── GIVEN PASSAGE

Robinhood reportedly raises $1bn from its investors

The investors will receive additional equity in the company that plans to go public later this year, report says

This photo illustration shows the logo of trading application Robinhood on a mobile phone in Arlington, Virginia on January 28, 2021. An epic battle is unfolding on Wall Street, with a cast of characters clashing over the fate of GameStop, a struggling chain of video game retail stores. The conflict has sent GameStop on a stomach-churning ride with amateur investors taking on the financial establishment in the mindset of the Occupy Wall Street movement launched a decade ago.  / AFP / Olivier DOULIERY
Powered by automated translation

Trading platform Robinhood Markets is raising an infusion of more than $1 billion from its existing investors, having been strained by high volumes of trading this week, according to a New York Times report on Friday.

────
── GIVEN ENTRIES

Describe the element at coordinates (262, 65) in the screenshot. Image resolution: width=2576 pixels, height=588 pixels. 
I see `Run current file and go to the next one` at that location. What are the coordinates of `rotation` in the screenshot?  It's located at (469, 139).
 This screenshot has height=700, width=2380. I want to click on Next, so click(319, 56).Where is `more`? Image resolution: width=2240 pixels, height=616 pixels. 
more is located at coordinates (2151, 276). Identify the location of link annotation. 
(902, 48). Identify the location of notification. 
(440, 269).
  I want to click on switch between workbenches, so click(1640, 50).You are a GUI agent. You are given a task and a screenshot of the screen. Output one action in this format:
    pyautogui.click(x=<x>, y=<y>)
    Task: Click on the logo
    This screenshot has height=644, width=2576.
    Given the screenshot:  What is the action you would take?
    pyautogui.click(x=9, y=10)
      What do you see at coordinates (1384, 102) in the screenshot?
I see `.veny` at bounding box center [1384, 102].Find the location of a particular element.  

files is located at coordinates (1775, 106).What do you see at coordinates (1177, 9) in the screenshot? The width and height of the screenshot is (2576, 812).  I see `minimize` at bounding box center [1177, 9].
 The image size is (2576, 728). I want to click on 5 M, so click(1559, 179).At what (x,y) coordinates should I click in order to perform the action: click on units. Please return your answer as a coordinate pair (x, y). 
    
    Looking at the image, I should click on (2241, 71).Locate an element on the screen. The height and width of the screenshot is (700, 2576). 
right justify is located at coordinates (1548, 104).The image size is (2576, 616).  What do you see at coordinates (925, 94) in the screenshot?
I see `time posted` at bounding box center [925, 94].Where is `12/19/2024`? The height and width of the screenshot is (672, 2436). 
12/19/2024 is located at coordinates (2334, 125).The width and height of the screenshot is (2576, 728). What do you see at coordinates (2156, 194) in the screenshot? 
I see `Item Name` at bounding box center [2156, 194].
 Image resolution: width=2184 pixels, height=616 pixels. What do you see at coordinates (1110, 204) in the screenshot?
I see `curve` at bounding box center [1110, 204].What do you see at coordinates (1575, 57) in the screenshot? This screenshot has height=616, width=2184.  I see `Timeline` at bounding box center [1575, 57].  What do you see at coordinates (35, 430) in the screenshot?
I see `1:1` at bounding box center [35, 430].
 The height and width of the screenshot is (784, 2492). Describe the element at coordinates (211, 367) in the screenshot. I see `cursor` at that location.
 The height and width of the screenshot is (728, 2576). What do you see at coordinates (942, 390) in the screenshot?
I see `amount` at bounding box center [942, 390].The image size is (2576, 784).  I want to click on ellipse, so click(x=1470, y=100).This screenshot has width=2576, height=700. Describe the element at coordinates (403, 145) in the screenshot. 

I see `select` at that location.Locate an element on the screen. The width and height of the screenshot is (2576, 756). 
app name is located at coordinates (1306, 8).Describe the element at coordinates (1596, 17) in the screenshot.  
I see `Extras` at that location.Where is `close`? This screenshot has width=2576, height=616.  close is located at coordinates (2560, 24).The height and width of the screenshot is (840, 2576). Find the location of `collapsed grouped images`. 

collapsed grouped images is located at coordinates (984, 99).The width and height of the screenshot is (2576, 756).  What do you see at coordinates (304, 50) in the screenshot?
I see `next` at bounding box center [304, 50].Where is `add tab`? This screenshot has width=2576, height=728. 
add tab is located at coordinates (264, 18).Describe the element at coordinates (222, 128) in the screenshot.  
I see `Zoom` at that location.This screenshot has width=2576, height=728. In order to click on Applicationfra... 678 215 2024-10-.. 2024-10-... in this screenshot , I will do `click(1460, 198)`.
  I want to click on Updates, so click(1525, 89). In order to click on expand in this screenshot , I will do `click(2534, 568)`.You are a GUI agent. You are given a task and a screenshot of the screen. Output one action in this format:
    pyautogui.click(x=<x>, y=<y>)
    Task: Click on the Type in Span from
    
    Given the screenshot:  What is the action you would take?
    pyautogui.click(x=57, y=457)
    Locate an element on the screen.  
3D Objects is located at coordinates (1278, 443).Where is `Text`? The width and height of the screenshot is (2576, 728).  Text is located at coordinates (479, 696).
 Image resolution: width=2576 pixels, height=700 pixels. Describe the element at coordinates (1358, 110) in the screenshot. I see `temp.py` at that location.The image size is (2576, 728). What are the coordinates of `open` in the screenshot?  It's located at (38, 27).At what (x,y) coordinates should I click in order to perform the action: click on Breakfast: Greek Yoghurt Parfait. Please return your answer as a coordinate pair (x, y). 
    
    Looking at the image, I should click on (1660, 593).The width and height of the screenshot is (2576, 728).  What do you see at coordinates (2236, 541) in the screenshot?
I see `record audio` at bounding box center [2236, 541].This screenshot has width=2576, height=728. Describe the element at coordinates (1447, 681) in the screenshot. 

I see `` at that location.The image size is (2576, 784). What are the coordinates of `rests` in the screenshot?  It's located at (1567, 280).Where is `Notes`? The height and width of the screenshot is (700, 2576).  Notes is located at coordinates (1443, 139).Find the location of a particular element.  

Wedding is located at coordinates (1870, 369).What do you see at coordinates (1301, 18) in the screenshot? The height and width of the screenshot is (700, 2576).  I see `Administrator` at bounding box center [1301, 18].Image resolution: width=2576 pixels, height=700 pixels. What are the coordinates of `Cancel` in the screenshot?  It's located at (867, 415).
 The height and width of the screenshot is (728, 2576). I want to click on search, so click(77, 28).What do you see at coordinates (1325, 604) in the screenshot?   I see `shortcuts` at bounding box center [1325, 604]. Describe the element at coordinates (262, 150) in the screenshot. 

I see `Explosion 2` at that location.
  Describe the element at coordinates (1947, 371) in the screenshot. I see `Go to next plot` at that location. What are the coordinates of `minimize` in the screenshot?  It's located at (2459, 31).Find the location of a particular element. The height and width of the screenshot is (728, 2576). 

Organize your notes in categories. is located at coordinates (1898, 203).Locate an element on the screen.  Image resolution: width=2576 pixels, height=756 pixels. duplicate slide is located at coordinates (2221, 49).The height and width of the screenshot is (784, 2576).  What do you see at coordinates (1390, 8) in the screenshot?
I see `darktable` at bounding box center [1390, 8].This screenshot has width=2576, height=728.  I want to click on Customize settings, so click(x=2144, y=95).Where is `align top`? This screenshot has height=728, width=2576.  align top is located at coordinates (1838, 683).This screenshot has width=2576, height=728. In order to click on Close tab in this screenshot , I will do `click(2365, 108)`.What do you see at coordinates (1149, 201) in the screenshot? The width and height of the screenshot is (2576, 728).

────

→ EXERCISE PROMPT
Rewrite the Robinhood funding report from the words "The investors will" through "report on Friday.", replacing "investors" with "shareholders" throughout.

→ SOLUTION TO THIS PROBLEM
The shareholders will receive additional equity in the company that plans to go public later this year, report says

This photo illustration shows the logo of trading application Robinhood on a mobile phone in Arlington, Virginia on January 28, 2021. An epic battle is unfolding on Wall Street, with a cast of characters clashing over the fate of GameStop, a struggling chain of video game retail stores. The conflict has sent GameStop on a stomach-churning ride with amateur shareholders taking on the financial establishment in the mindset of the Occupy Wall Street movement launched a decade ago.  / AFP / Olivier DOULIERY
Powered by automated translation

Trading platform Robinhood Markets is raising an infusion of more than $1 billion from its existing shareholders, having been strained by high volumes of trading this week, according to a New York Times report on Friday.